The labels on this github issue will be updated when the story is started.

MarcPaquette commented 2 years ago

This issue is being worked on under the Garden-runc-release/#233 issue

dtimm commented 1 year ago

It looks like this is the same issue that other contain runtimes have had with Jammy: https://github.com/containers/podman/issues/12559 .

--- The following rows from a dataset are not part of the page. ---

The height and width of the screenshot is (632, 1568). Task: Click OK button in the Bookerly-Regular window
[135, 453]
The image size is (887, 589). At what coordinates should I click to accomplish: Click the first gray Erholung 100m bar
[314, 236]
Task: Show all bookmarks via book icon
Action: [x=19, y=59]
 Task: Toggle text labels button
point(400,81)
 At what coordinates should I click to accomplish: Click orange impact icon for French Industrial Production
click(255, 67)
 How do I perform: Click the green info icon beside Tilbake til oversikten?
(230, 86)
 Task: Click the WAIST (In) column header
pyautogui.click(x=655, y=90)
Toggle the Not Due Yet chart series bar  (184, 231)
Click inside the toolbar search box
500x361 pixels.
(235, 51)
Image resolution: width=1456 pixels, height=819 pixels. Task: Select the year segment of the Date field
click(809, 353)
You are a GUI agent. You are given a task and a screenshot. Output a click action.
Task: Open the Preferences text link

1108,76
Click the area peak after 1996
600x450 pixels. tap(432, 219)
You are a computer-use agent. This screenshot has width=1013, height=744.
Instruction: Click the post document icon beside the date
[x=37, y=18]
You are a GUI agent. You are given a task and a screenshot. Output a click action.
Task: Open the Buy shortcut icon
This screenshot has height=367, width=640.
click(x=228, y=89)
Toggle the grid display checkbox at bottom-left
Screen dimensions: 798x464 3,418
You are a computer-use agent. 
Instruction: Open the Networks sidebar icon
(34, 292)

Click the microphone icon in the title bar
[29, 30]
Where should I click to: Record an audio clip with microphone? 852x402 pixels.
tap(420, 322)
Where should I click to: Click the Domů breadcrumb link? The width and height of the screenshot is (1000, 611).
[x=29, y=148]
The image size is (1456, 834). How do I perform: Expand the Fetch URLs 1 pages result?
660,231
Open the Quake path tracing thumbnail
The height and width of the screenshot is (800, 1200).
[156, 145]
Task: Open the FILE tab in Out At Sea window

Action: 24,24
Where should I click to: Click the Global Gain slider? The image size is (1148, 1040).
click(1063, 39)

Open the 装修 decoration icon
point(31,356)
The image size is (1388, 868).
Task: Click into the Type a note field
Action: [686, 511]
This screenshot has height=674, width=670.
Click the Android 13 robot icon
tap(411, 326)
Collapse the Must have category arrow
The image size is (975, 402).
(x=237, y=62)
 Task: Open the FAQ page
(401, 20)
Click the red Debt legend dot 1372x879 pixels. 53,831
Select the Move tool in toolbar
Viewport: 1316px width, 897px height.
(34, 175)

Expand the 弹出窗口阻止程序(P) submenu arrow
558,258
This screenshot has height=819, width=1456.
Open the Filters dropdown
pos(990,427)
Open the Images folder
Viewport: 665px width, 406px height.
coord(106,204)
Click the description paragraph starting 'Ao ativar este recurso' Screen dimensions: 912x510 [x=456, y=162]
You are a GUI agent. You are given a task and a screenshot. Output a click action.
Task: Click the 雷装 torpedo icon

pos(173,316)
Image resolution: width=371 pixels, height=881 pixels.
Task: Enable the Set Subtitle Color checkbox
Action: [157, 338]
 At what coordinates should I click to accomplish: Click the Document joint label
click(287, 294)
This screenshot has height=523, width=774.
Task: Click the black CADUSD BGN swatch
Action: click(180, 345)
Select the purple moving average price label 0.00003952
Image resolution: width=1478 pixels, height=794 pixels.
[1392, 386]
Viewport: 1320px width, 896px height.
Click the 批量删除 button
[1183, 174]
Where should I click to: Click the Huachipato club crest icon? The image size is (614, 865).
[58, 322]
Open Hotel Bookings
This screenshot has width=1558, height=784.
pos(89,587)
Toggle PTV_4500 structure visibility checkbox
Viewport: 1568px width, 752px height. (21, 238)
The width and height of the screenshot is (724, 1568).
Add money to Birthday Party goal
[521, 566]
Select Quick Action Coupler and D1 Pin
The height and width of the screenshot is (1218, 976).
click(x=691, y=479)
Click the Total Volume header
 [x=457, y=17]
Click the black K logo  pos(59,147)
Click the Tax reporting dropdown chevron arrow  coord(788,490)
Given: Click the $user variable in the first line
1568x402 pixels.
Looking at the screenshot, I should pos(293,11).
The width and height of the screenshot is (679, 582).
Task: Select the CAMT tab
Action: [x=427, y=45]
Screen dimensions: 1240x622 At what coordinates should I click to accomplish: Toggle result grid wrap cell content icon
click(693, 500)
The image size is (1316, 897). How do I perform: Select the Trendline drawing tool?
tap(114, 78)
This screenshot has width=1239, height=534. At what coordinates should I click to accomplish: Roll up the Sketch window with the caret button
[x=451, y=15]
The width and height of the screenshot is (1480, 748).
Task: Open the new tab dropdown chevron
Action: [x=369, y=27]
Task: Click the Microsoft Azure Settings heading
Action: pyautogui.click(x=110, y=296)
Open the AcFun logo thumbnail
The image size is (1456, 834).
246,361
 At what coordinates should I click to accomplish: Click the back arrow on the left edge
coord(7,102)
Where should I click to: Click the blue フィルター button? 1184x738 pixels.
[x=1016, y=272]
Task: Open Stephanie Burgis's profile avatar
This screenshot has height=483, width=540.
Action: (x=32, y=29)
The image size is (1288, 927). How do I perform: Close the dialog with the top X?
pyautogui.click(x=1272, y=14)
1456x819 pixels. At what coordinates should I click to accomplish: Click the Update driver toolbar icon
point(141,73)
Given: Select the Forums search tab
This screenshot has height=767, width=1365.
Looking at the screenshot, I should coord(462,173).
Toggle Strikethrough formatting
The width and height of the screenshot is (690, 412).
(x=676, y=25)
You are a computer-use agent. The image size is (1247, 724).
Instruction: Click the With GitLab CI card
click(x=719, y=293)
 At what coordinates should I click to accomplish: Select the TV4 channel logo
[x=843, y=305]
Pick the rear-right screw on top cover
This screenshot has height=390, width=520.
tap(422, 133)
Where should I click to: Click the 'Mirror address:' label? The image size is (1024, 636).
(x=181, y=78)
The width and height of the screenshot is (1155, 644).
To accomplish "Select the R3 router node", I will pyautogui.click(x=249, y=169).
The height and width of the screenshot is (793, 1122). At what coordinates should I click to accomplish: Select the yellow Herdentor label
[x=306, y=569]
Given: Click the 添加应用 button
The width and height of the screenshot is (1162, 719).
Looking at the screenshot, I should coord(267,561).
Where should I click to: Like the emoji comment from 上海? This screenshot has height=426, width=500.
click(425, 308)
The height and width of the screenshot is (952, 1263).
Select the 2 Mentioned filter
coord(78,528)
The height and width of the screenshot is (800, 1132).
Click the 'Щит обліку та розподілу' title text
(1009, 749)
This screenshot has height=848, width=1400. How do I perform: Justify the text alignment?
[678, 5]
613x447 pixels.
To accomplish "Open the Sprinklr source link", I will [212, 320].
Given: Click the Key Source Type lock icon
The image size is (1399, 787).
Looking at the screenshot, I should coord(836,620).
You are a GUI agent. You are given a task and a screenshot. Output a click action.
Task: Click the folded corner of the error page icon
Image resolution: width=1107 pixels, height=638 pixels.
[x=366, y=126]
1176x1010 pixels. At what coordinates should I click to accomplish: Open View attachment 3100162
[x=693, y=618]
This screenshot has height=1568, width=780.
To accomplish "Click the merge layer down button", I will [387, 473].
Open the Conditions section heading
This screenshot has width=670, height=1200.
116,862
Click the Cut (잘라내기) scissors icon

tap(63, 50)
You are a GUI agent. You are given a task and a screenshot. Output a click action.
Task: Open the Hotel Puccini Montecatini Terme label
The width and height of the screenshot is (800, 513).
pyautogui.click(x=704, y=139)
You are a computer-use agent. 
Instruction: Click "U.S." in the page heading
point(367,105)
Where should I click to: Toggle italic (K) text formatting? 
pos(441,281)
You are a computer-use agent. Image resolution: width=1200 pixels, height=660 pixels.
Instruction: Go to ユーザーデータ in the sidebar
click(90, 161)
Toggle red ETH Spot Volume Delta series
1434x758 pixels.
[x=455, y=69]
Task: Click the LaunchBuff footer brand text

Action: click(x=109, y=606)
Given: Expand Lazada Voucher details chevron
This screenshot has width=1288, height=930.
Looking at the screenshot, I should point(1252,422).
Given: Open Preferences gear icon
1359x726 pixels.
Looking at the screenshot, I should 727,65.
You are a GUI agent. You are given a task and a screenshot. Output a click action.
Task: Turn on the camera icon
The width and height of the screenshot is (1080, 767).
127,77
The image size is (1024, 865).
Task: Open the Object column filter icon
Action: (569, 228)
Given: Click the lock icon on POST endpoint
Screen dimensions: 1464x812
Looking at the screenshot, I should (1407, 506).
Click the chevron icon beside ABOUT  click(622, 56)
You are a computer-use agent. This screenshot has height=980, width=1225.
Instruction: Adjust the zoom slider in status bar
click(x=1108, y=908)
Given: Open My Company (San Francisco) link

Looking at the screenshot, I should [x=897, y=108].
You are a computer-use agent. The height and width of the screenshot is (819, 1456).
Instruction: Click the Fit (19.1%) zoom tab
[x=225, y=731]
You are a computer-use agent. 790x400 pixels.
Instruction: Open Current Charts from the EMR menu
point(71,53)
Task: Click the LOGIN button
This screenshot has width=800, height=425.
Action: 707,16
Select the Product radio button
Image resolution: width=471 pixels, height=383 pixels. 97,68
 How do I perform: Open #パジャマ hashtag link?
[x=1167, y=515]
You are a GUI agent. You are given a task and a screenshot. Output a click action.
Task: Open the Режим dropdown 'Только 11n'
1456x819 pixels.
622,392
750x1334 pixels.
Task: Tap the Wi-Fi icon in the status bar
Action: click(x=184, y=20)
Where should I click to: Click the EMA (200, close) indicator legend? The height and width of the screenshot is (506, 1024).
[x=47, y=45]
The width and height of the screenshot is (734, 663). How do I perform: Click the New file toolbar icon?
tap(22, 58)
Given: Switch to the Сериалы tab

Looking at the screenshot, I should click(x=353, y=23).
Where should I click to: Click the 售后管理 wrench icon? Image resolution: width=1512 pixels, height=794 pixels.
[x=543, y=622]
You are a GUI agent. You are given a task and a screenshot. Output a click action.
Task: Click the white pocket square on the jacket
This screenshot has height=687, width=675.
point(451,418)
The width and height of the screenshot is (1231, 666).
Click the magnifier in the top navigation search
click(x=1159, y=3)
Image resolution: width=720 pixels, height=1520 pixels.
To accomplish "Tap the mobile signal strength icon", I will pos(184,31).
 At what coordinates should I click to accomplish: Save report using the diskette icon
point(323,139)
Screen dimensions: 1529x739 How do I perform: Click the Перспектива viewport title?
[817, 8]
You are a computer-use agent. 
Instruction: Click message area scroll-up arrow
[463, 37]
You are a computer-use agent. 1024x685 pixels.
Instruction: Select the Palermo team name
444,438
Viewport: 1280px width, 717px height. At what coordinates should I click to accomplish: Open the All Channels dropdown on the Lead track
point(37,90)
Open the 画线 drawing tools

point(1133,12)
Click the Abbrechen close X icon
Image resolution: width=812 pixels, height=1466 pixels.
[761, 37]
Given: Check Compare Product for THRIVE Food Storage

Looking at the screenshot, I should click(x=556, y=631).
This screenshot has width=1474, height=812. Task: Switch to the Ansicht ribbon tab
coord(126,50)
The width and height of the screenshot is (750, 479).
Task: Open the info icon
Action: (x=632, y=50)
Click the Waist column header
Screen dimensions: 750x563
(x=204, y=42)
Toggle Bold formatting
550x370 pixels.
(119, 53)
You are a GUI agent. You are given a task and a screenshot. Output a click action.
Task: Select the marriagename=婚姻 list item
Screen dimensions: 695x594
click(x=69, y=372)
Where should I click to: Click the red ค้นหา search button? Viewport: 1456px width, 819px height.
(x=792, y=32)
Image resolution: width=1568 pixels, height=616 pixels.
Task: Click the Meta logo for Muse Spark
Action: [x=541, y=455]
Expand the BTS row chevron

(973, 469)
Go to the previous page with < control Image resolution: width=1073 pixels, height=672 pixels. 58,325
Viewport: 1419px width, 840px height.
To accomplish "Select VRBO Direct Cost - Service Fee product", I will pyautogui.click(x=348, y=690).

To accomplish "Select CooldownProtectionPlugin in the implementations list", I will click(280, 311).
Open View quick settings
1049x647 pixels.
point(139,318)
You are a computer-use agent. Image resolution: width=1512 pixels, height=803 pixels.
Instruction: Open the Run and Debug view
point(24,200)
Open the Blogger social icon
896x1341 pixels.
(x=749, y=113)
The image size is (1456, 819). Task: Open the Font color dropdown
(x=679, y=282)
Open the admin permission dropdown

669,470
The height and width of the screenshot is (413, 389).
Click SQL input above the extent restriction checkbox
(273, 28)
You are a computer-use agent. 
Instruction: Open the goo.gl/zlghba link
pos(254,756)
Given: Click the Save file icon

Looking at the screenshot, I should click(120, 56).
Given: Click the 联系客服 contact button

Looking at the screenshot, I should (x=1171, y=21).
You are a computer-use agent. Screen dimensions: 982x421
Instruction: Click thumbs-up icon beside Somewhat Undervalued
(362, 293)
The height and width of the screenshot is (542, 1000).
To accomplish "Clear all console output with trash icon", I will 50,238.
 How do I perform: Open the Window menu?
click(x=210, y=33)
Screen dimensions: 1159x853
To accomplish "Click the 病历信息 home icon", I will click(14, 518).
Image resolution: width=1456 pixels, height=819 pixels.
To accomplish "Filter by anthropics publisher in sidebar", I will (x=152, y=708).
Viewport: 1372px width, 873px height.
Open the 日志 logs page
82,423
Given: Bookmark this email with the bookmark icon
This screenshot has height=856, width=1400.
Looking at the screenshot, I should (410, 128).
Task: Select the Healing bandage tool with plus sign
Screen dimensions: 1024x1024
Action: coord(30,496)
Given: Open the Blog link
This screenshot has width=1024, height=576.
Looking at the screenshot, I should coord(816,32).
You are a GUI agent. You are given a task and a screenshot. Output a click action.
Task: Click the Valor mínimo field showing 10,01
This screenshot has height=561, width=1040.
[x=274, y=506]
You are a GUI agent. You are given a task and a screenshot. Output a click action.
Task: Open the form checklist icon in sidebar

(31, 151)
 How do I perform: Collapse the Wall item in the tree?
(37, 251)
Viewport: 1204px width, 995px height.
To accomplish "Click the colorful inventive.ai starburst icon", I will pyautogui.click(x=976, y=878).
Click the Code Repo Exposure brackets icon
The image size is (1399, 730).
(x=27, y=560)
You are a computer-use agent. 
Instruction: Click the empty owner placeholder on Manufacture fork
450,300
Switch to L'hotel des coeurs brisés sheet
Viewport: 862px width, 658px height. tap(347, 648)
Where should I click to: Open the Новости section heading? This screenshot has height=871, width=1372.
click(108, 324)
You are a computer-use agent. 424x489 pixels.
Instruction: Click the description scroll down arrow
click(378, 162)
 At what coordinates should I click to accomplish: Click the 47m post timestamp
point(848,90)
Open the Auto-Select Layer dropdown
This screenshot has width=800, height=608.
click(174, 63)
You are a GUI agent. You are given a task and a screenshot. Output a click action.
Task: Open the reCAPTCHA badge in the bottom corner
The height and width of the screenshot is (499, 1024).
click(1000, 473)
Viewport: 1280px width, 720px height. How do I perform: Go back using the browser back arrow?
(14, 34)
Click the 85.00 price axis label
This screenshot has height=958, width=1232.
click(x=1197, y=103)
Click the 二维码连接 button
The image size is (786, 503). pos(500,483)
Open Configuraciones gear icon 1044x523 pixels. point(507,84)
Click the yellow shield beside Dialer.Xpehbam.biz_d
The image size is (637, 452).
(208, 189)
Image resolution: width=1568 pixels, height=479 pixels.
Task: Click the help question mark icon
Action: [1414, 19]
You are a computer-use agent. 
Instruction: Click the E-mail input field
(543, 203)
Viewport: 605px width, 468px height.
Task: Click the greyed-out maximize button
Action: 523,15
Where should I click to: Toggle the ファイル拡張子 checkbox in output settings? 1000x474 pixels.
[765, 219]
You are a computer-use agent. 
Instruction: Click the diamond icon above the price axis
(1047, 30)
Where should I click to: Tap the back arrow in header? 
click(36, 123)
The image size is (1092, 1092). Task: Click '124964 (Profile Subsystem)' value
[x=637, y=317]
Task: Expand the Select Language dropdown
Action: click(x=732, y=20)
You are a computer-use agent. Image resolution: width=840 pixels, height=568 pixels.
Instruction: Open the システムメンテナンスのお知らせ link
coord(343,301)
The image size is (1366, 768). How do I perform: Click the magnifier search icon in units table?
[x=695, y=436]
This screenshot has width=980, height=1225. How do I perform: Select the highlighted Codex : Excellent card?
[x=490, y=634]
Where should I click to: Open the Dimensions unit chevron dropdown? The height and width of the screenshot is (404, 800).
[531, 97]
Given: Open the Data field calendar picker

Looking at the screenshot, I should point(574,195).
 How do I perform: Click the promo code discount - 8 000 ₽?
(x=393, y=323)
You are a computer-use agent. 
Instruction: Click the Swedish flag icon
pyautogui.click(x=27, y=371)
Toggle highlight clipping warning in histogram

Jammy uses cgroupv2 in the kernel, and it delegates cgroup authority to sub-processes (like the container runtime) as cgroupv2. runc supports cgroupv2 as of v1.0.0 release, but gdn is also directly altering cgroups using the old v1 schema: https://github.com/cloudfoundry/guardian/blob/8deac7e439aca41e515a74d7c8489081b8961b97/guardiancmd/command_linux.go#L307

This will require some substantial changes in how cgroups are managed in guardian in order to support new distributions that have switched to cgroupv2.

xtremerui commented 1 year ago

Some updates:

Concourse with latest gdn can run successfully on an image with cgroups v1 enabled based on gcloud image family ubuntu-2204-lts .

MarcPaquette commented 1 year ago

Hi @xtremerui , Is this issue still outstanding for you or did the newer image resolve it for you?

xtremerui commented 1 year ago

@MarcPaquette the image with cgroups v1 enabled works for us. We still hoping gdn works for an image with cgroups v2 available only.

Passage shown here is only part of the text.